§ **TASK STATEMENT**:
Your task is to repeat the entries exactly. Leave the pictures out.

*** GIVEN RECORDS ***

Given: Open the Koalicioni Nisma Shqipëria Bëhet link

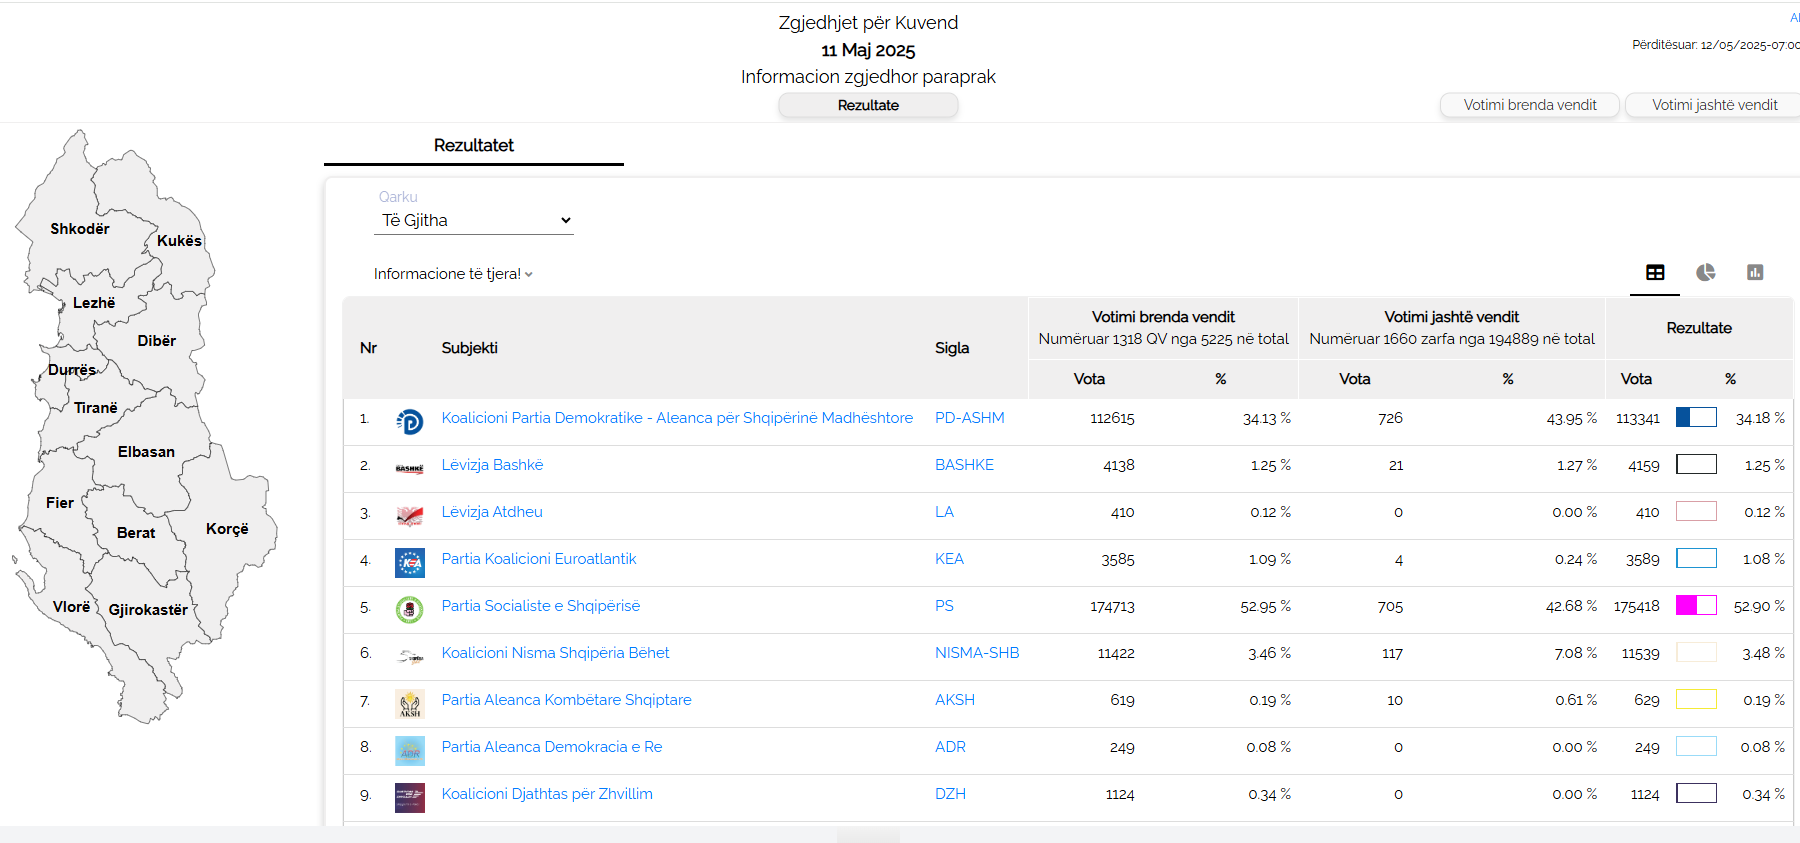Looking at the screenshot, I should tap(555, 653).
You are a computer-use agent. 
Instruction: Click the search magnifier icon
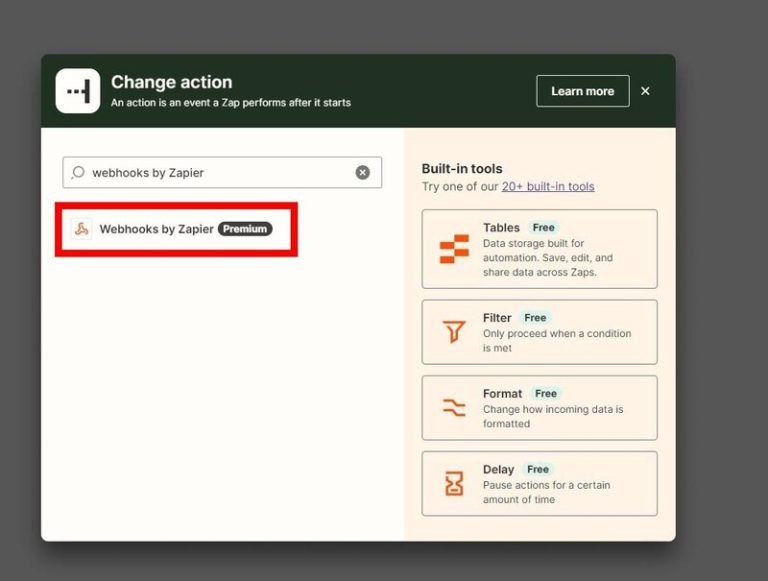(78, 172)
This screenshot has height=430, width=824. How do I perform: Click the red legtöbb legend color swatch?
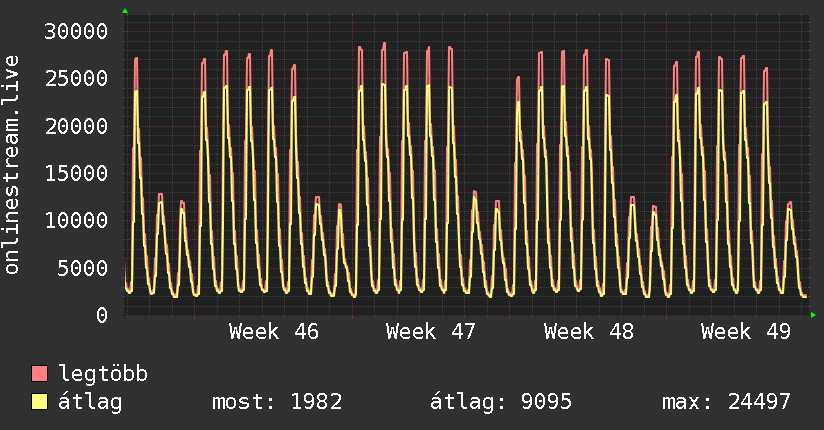click(x=40, y=374)

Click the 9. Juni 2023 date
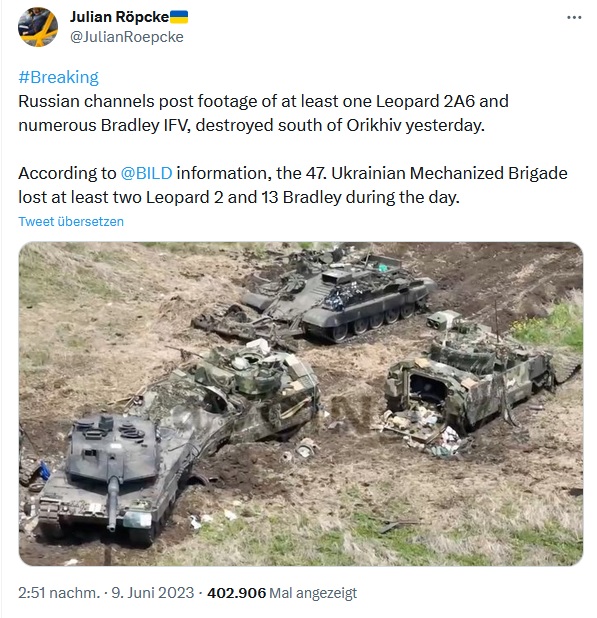point(153,593)
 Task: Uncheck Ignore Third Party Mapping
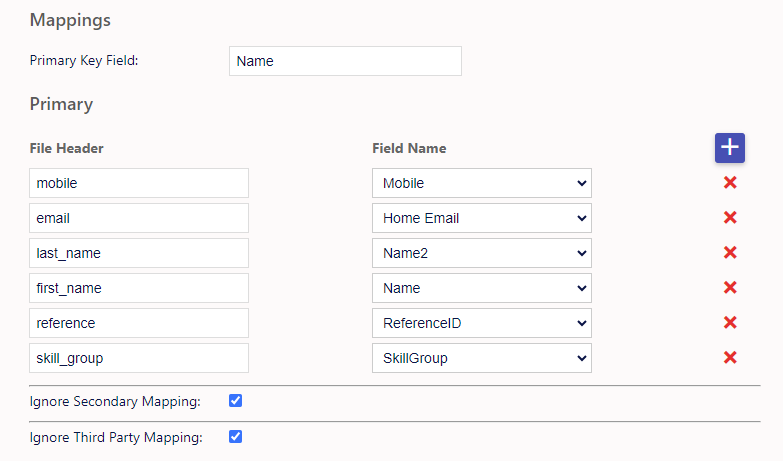tap(235, 437)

*** End of GIVEN RECORDS ***

§ **TASK RESULT**:
Given: Open the Koalicioni Nisma Shqipëria Bëhet link

Looking at the screenshot, I should tap(555, 653).
You are a computer-use agent. 
Instruction: Click the search magnifier icon
(78, 172)
This screenshot has height=430, width=824. How do I perform: Click the red legtöbb legend color swatch?
click(x=40, y=374)

Click the 9. Juni 2023 date
point(153,593)
 Task: Uncheck Ignore Third Party Mapping
tap(235, 437)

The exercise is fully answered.